**Brano riportato**
#####
Qualche tempo fa sono stato in vacanza alle isole Hawaii. Un luogo bellissimo; un vero paradiso. Anzi, essendo parte degli Stati Uniti, è un paradiso col Wal-Mart!
Durante il giorno, tutto perfetto: spiaggie dalla sabbia bianchissima, il mare azzurro, le nuotate tra delfini e tartarughe marine, il tutto sotto un sole splendente.
La sera tuttavia, rimanevo perplesso. Malgrado il grosso numero di turisti presenti infatti, nelle strade della cittadina principale dell’isola di Kauai, non c’era nessuno: un deserto.
Una cosa sorprendente se paragonata a tutte le località turistiche italiane, grandi e piccole, dove la sera, nelle piazze e sui lungomare è tutto un susseguirsi di bar, ristoranti, locali e, soprattutto, di gente che passeggia. Persone di tutte le età e di tutte le estrazioni sociali, che, dopo i bagni, le gite fuori porta o la cena in pizzeria si riversano in strada per terminare la giornata con la passeggiata, le chiacchiere con gli amici e l’inesorabile fermata in gelateria.
A Kauai invece, niente di tutto questo. Dopo le sette di sera per strada non si vedeva un'anima tanto dal farmi chiedere se fossimo finiti effettivamente alle Hawaii o al triangolo delle Bermude.
#####
**Dati forniti**
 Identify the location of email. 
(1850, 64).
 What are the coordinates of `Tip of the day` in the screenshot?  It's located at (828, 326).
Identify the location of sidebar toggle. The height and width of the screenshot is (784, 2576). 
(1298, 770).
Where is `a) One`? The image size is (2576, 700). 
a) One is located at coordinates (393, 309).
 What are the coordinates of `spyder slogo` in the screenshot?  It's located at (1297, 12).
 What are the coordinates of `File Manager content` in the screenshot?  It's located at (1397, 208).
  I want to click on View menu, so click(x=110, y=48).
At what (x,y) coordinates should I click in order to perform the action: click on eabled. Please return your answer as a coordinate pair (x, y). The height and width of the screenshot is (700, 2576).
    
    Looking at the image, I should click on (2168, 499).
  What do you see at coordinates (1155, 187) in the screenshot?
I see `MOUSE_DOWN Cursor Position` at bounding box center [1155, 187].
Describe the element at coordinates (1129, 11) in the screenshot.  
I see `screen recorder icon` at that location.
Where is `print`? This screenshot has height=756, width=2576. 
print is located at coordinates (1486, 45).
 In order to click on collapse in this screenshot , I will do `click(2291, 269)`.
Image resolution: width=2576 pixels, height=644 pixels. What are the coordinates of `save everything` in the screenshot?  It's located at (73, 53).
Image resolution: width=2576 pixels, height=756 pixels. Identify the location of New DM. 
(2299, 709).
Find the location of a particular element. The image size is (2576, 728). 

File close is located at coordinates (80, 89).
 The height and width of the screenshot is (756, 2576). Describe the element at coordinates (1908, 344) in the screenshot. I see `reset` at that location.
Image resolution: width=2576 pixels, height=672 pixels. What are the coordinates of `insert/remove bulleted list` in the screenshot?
#####
**Compiti**
a) Rispondi a queste domande sul brano riportato:
(i) Su quale isola si trova la cittadina principale di cui parla il brano?
(ii) Con quali animali si nuotava durante il giorno?
(iii) Dopo che ora di sera non si vedeva nessuno per strada a Kauai?
b) Nei record, riscrivi tutto dalla riga che contiene "What do you" fino a quella che contiene "(2299, 709).", sostituendo "Image resolution" con "Screenshot resolution" e lasciando invariato tutto il resto. Riporta soltanto queste righe.

**Risultati dei compiti**
a)
(i) Sull'isola di Kauai.
(ii) Con delfini e tartarughe marine.
(iii) Dopo le sette di sera.

b)
  What do you see at coordinates (1155, 187) in the screenshot?
I see `MOUSE_DOWN Cursor Position` at bounding box center [1155, 187].
Describe the element at coordinates (1129, 11) in the screenshot.  
I see `screen recorder icon` at that location.
Where is `print`? This screenshot has height=756, width=2576. 
print is located at coordinates (1486, 45).
 In order to click on collapse in this screenshot , I will do `click(2291, 269)`.
Screenshot resolution: width=2576 pixels, height=644 pixels. What are the coordinates of `save everything` in the screenshot?  It's located at (73, 53).
Screenshot resolution: width=2576 pixels, height=756 pixels. Identify the location of New DM. 
(2299, 709).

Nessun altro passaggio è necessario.